About 1514 liver cancer cases can be prevented (26% of HCV liver cirrhosis cases typically develop into liver cancer [ 29]).


This research has several limitations. First, this study was conducted on employees who applied for and attended general health checkups. Because of the nature of these participants, hepatitis virus screening behavior might differ from that of the general population or from employees who did not sign up for the general health checkups. Second, the positive rates for HCV (0.2%, 0%, and 1.3% for the control group, group A, and group B, respectively) and the HBV (0% for all three groups) were different from our earlier expectations of 0.6% for HBV, and 0.3% for HCV based on previous studies [ 26]. However, the limited reliability of our measured positive rates due to a small sample size makes it difficult to draw valid comparisons. Third, the demographic data of the sample population is limited to sex and age because the transportation company is not permitted under the Industrial Safety and Health Act to obtain the results of optional tests since companies could identify employees who tested positive and put them at a disadvantage [ 16]. Hence, further studies are needed to address these limitations. Fourth, the analysis only included 13 clusters. However, after adjusting for heterogeneity of each cluster, our study found significant intervention effects. Nevertheless, increasing the number of clusters might allow us for more precise estimations of effects.


Full subsidies led to the highest increase in hepatitis virus screening rates and could encourage hard-to-reach populations to undergo screening. However, when full subsidies cannot be afforded by health insurance associations in Japan, most of which are facing severe financial deficits, revising the message of the client reminder using nudge theory could be a more cost-effective means for increasing hepatitis virus screening rates.


We thank Mr. Takao Takeshita, Mr. Shoichiro Habu, and Mr. Tomoaki Tahara from Japan Anti-tuberculosis Association for helping us with collecting and interpreting the data.

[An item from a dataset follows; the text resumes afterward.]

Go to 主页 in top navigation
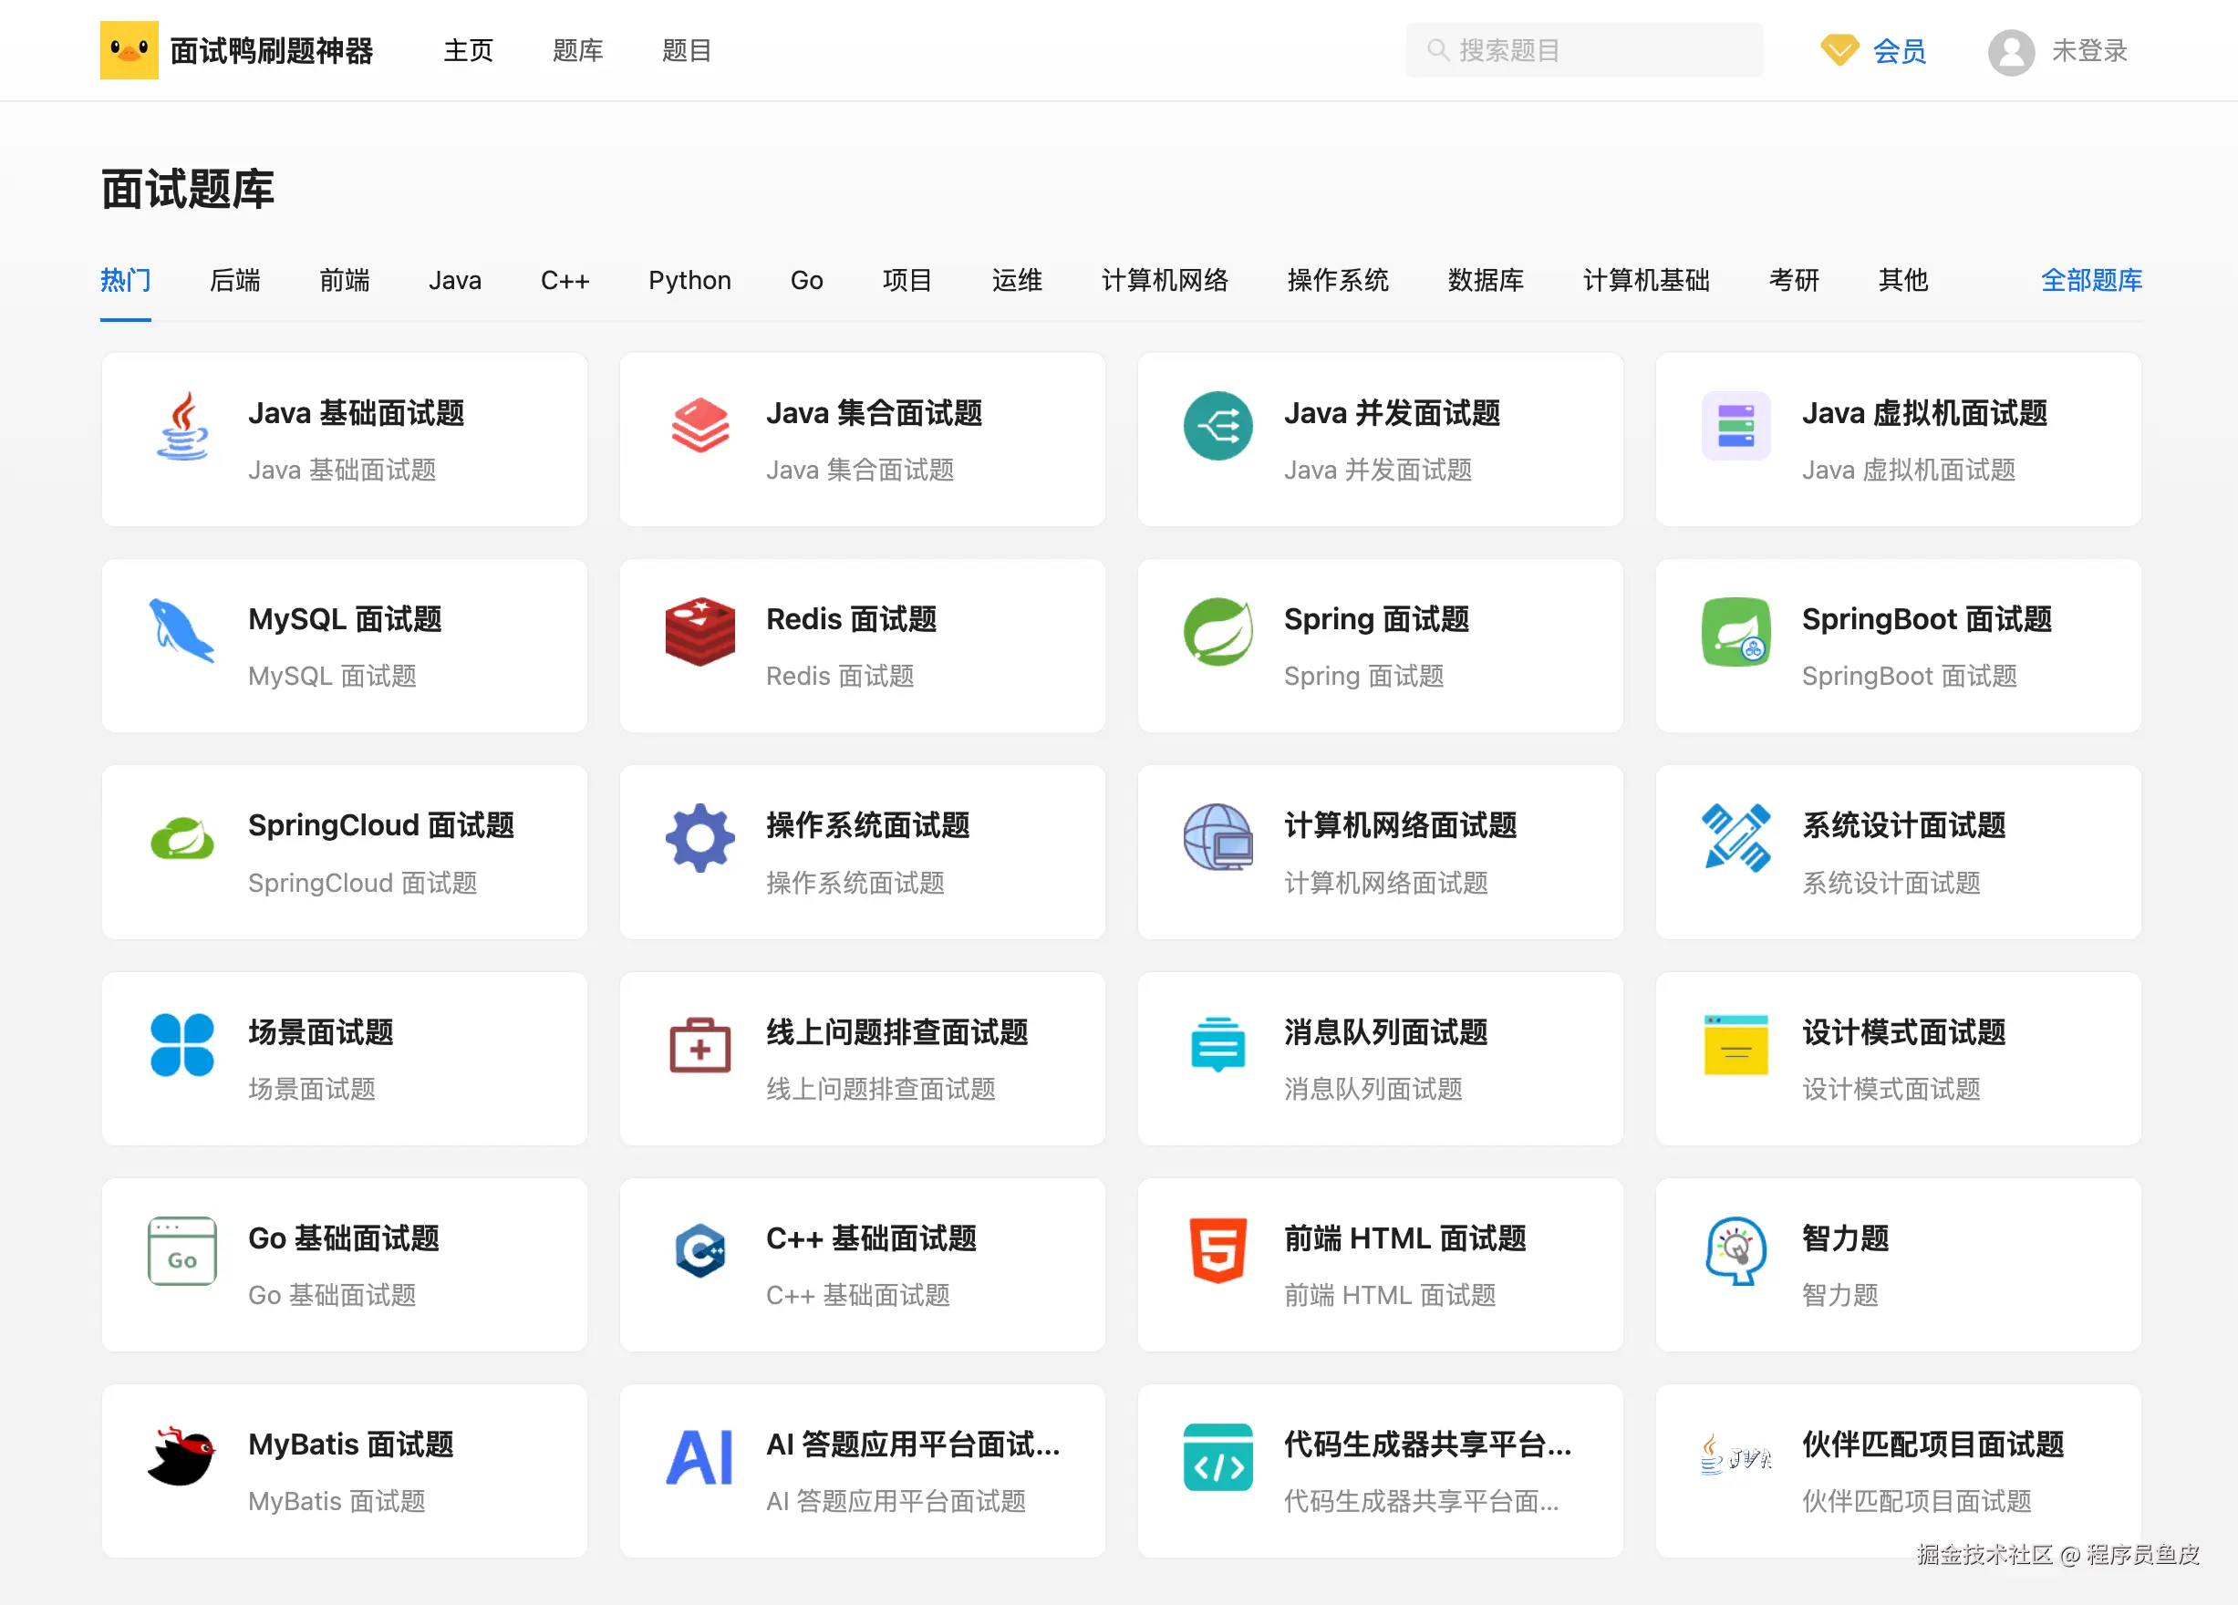Screen dimensions: 2238x1605 click(x=468, y=50)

Ethics approval and consent to participate

This study analyzes the data from a trial program, in which a transportation company conducted the hepatitis prevention activities to address the concerns that the company’s employees might have many undiagnosed hepatitis virus infections. To the employees, it was declared on the reminders that the results of this trial might be used for research purposes after anonymization and, for those who did not want to participate, their data could be excluded from the analysis upon their requests. For this analysis, approval was obtained from the Institutional Review Board of the National Center for Global Health and Medicine (No. 2216).

Consent for publication

Not applicable.

Competing interests

The authors declare no conflicts of interest. The funders had no role in the design of the study; in the collection, analyses, or interpretation of data; in the writing of the manuscript; or in the decision to publish the results.